A closer analysis revealed that the improvements of grip strength, GS, ODI, and SARC-F were significantly greater in IWS patients than IWOS patients after IFC therapy, and the differences were statistically significant (P < 0.05) (Table 3). It implied that IFC stimulation significantly improved skeletal muscle strength, function and body performance in sarcopenic patients although no differences were found in improving skeletal muscle quality, but this could still indicate that IFC has a certain effect on sarcopenia.
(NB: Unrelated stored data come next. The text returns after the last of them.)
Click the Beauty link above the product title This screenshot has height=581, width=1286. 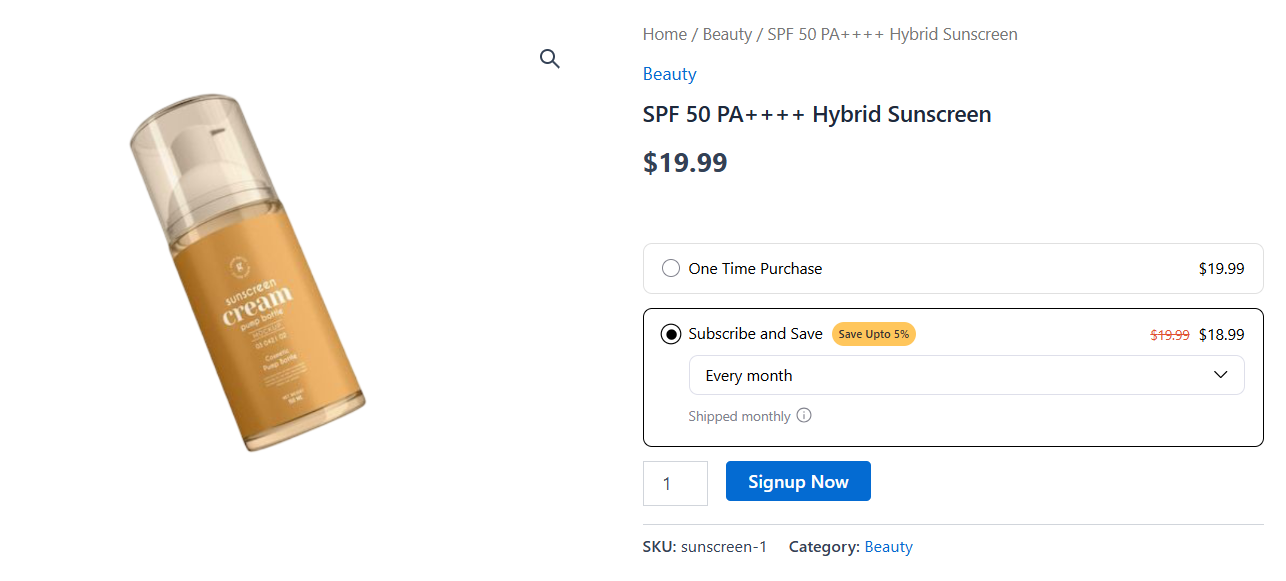[669, 73]
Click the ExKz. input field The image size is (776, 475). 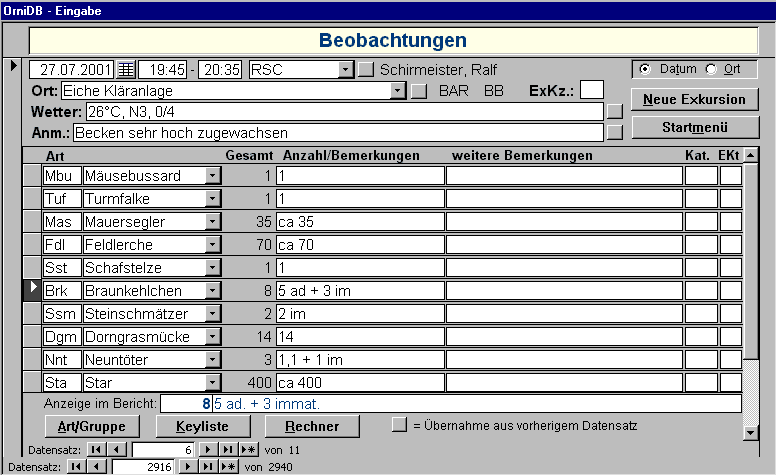click(x=592, y=90)
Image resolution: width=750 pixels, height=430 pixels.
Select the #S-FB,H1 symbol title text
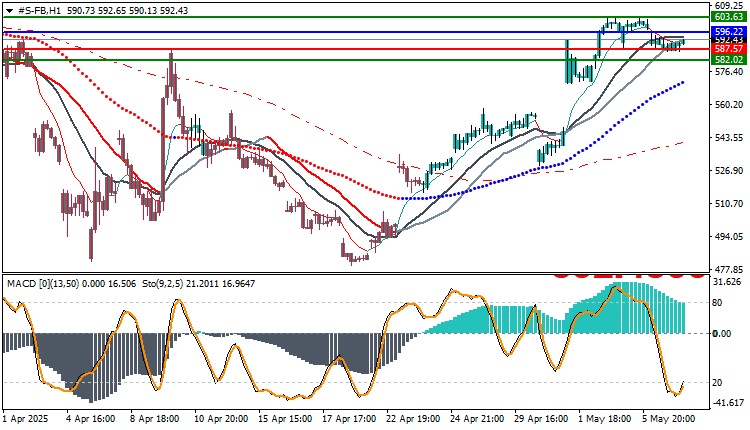39,10
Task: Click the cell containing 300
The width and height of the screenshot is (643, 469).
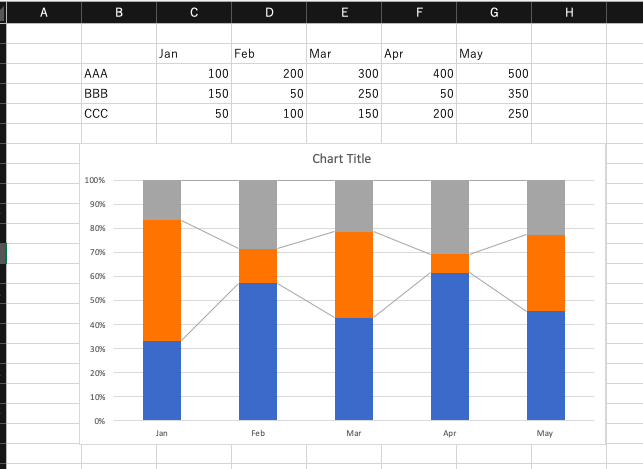Action: [x=344, y=74]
Unfortunately, we were unable to find statistical differences in SCAS and DFF before and after IFC therapy between the two groups (Table 2), which may be caused by the fact that only the SCAS and DFF of the paravertebral muscles at the L4/5 plane were examined in this study. In addition, we cannot deny the impact of shorter IFC treatment cycles and follow-up times. All those may lead to the inability to observe significant statistical differences in SCAS and DFF of the two groups before and after IFC therapy. Therefore, the observation of the efficacy of these two measures requires longer periods and further studies. What’s more, the exact mechanism of action of IFC therapy is not known and the means to identify it remain to be developed.

Limitation

The research results reported here should be considered in the light of some limitations. Although there was no significant difference in age, gender, BMI, smoking, and osteoporosis between the two groups (Table 4), all the patients in our study are Asian, so the influence of race was exclueded. However, nutrition, inflammation and living habit such as diet and sleep, which have impact on sarcopenia could not be standardized. Apart from this, this retrospective study failed to indicate the optimal cycle and frequency of IFC for IDD with sarcopenia patients due to socio-economic factors and patient-specific circumstances (e.g., disparities in accessibility to healthcare, and educational and patient's compliance), although this may have an important impact on neurological recovery and skeletal muscle growth. Additionally, only L4/5 paravertebral muscles were examined in our study, and errors in the measurement process can not be avoided totally. Meanwhile, the long-term effects of IFC on sarcopenia or IDD remain unknown due to follow-up limitations. These are the sources of limitations and biases in the study. Therefore, in future studies, it may be necessary to further investigate the long-term effects of interferential currents, conduct randomized controlled trials, or explore other potential interventions for disc degeneration and sarcopenia.

Table 4 Baseline clinical characteristics of IDD patients with and without sarcopenia

Conclusion

The prevalence of sarcopenia was high in IDD patients, and the degree of paravertebral muscles degeneration was correlated with the degree of IDD. Compared with IWOS patients, IWS patients have more severe pain, poorer mobility, and worse neurological function. After IFC therapy, both IWS and IWOS patients had effective symptom relief. The improvement of skeletal muscle strength and function in IWS patients was significantly greater. Therefore, IFC stimulation is effective in elderly IDD patients with or without sarcopenia.